PPC has told its shareholders that its Board of Directors and the Board of Directors of AfriSam Group Proprietary
Limited are considering a merger deal.
PPC said in a SENS agreement that discussions have started to assess the merits of a potential merger between the two companies.
PPC said the two parties have “independently concluded that current market circumstances, warrant entering into formal discussions to consider”.
As part of such discussions, the Parties will jointly assess the value that they believe can be realised for the shareholders of PPC and AfriSam if the Proposed Merger is implemented, which the respective Boards of Directors believe may arise from the following:
i) The creation of a South African-owned cement producer that is financially stronger, operationally more efficient and has deeper technical capability;
ii) The merged entity being able, by virtue of such enhanced
capabilities, to invest in future growth opportunities;
iii) The merged entity being significantly empowered, given that
Phembani Group Proprietary Limited (a major shareholder in
AfriSam) and other empowered investors (including PPC’s
existing broad-based black economic empowerment (“B-BBEE”)

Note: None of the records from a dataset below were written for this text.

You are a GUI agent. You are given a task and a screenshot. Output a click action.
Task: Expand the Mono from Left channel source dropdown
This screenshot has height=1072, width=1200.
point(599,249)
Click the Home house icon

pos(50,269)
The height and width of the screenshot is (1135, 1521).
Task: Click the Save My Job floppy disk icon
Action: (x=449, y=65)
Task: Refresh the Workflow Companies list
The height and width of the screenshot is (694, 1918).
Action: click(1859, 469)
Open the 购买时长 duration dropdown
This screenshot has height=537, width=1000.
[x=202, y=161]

shareholders) will own a significant share of the merged
entity. This will be in addition to PPC’s announced
intention to implement a further B-BBEE ownership
transaction (“PPC’s Proposed B-BBEE Transaction”);
iv) Globally the cement market is dominated by multinational and
regional players. The merged entity will be well placed and
have the balance sheet capabilities to develop as a major
African cement producer, given its complementary production
assets in six African countries outside of South Africa;
v) Synergies which might arise from a combination of the
parties’ operations.
As part of the assessment of the Proposed Merger, and as a condition
to agreeing to pursue the Proposed Merger, the following will be
required:
i) The Parties being satisfied that, after closing of the
Proposed Merger, the merged entity will have similar levels
of gearing to PPC with sufficient financial liquidity;
ii) Agreement by the Parties on the merger ratio;
iii) The Parties confirming their preliminary view described
above that the merged entity will be significantly
empowered, including being satisfied with the potential
impact of the Proposed Merger on PPC’s Proposed B-BBEE
Transaction;
iv) Agreement between the Parties in respect of any potential
competition law considerations associated with the Proposed
Merger; and
v) Each Party separately conducting, and being satisfied with
the results of, a due diligence concerning the business,
assets and liabilities of the other; and
vi) Ultimately, agreement that the Proposed Merger is likely to
deliver compelling benefits for all stakeholders.